Mutual fund leader Vanguard is set to disrupt the forex exchange market by using blockchain to challenge the global banks’ grip on it. To do so the US-based company has partnered with blockchain startup Symbiont to develop a blockchain-based forex trading platform. With blockchain becoming the world’s most disruptive technology big changes are expected.
A boon for forex
CoinDesk notes in a report on the Vanguard-Symbiont partnership that the platform recently completed its first trades, as it has been operational for two months now. This development is seen as a positive for the forex market, as it can, among other things, better facilitate peer-to-peer trading and lower transaction costs. These can, in turn, lead to even more growth for an already massive industry. A post by FXCM on the forex market explains how the it is the largest liquid market in the world with an average trading volume of US$5 trillion. The Vanguard system will make this market more accessible to investors by eliminating the need for banks to act as the middleman.
The key to Vanguard’s novel platform is the streamlining of the forex market. Peer-to-peer trading will make this possible, as institutional buy-side firms will be able to trade directly with one another rather than go through the banks. In the process Vanguard’s blockchain-based solution will reduce the cost of trading.

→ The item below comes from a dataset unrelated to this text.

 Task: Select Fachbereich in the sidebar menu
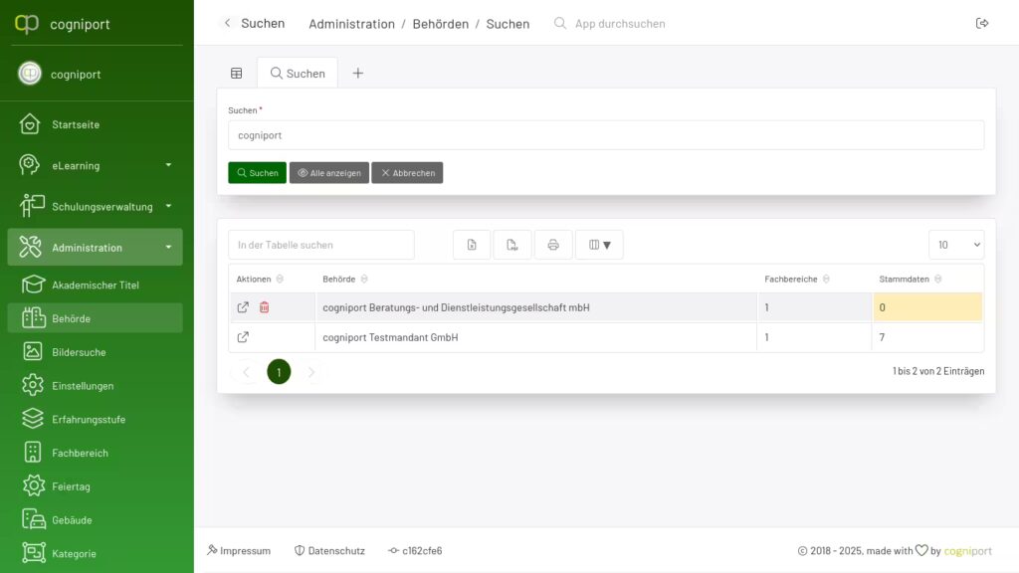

At the moment forex traders are by and large beholden to the banks, with trading largely determined by banking hours. Crucially banks “have long acted as the price-setting middlemen in the FX market,” and have often charged exorbitant commissions. This inevitably drives the cost of trading forex up. But the Vanguard platform offers what promises to be a viable work-around to the traditional bank-based forex trading model.
Vanguard global head of forex trading Andy Maack calls the model disintermediation, a term that is a reference to the bypassing of banks as intermediaries. “Trading would be decoupled from banks,” Maack points out, “and price discovery could potentially happen outside platforms, where there might be better facilities to enable peer-to-peer matching.”

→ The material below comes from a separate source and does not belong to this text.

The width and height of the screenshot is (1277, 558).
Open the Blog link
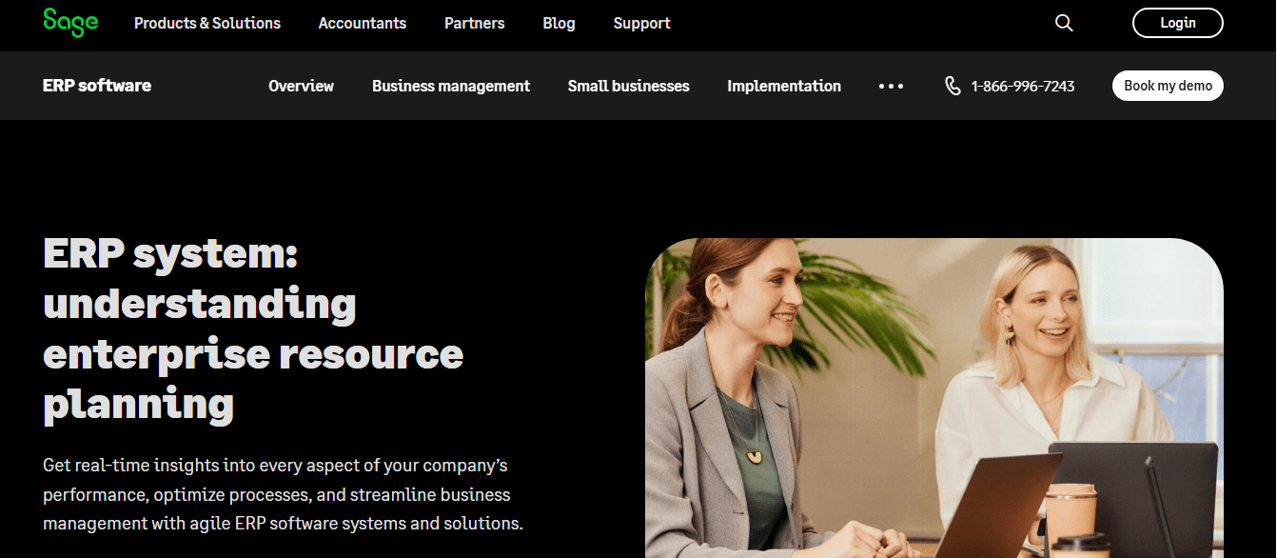coord(559,23)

Pushing back on blockchain?
Vanguard using blockchain is not an entirely novel concept. Rather it is indicative of a larger trend happening in the financial services sector: industry players are looking to develop tech-driven means that will allow more flexible but less costly transactions, like trading on the forex market. But not everyone is onboard with blockchain. A crypto exchange traded fund (ETF), for instance, is unlikely to get approval anytime soon from the U.S. Securities and Exchange Commission (SEC). It cited fraud risk and market manipulation as the reasons crypto ETFs have not been green lit as of yet. In turn this means that the widespread adoption of blockchain will be much harder to push through.

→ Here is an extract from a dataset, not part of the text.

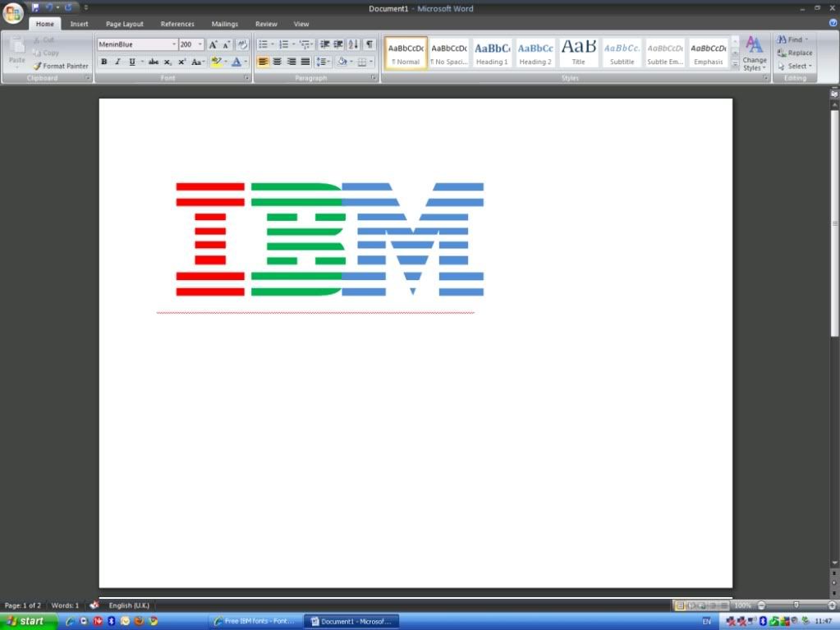Screen dimensions: 840x630
Task: Click the Grow Font icon
Action: [x=213, y=44]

There is also the implementation of the technology, which could cause issues. Crypto expert Campbell Adams in an article for Asia Blockchain Review explains that the Vanguard platform must have enough users to disrupt the industry. “In theory, it sounds great because you can reduce your costs if you can match directly with someone else who has a countervailing interest,” says Adams. “Yet it will require a critical mass of users.” But the trade-off of using the platform might actually appeal to many. Among the aims of this blockchain-based system, according to Vanguard spokesperson Carolyn Wegemann, are to improve efficiency, reduce risks of FX hedging, and lower costs of investing.
Should Vanguard and Symbiont deliver on these fronts, widespread adoption of the platform could be possible in the near future.